Papa gab Oskar seinen Rucksack, umarmte ihn und mahnte ihn gut
auf sich aufzupassen. Mama lächelte tapfer und erinnerte ihn zum tausend Male
sich ordentlich zu benehmen. Er solle ihr ja keine Schande beim Onkel bereiten.
Oskar lächelte und versprach sein Bestes zu geben, drehte sich um, verdrehte
kurz seine Augen und folgte der Flugbegleiterin.
Er bekam nicht mit wie Mama und Papa hinter der Glasscheibe
standen, winkten und seinen kleinen Schritten in eine neue Welt folgten.
Oskar aber war bereits gedanklich dabei, sich an seinem
Fensterplatz bequem zu machen und überlegte, wie es sein würde zu fliegen.
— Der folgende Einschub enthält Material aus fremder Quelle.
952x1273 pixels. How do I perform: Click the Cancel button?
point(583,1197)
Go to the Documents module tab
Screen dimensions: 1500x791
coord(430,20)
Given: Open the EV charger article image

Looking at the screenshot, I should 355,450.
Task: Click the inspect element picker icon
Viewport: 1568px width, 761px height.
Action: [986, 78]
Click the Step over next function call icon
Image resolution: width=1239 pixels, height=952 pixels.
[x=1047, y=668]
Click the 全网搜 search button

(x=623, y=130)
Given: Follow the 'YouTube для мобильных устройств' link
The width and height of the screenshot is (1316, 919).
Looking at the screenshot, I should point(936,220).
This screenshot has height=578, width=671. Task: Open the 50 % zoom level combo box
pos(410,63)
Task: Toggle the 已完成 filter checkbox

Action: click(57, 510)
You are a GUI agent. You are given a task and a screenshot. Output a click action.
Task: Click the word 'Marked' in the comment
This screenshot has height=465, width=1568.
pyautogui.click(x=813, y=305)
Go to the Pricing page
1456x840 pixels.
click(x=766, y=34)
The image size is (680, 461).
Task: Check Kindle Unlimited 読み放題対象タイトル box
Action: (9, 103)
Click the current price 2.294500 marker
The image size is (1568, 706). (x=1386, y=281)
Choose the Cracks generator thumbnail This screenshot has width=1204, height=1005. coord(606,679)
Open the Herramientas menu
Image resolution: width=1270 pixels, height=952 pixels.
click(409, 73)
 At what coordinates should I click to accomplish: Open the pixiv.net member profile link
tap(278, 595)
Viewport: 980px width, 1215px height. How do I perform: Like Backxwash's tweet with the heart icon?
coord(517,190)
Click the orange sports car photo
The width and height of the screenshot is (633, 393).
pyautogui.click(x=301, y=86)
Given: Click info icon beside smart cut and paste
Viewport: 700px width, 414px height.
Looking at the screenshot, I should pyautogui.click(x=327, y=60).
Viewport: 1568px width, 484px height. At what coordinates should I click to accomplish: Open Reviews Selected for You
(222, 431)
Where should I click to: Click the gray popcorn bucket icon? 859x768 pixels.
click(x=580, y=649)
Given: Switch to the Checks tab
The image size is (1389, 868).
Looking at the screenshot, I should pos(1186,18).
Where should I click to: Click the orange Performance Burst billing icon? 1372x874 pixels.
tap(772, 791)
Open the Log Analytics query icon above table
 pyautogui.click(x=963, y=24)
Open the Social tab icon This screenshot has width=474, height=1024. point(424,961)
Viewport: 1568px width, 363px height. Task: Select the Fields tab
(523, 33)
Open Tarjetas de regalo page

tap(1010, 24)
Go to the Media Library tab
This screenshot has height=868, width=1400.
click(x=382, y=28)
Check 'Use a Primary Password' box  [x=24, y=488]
Schon kurz nach dem Start wusste Oskar, Fliegen ist das Allerbeste.
Wie die Stadt immer kleiner wurde unter ihm, ganz als wenn alles zu Spielzeug
würde und nun diese Wolken, die wie ein Märchenland aus Zuckerwatte aussahen. Darüber
schien die Sonne in unendlicher Weite. Und alles war in der Ferne irgendwie
auch ein wenig gebogen. Warum wusste Oskar nicht, aber das würde er ja seinen
Onkel fragen können.
Fliegen war wie auf Wasser fahren. Nein, Fliegen war eher wie
Auto fahren, nur ohne Kurven und ständiges Vibrieren der Räder. Nein, Fliegen
war einfach nicht wirklich zu beschreiben. Man musste es erleben!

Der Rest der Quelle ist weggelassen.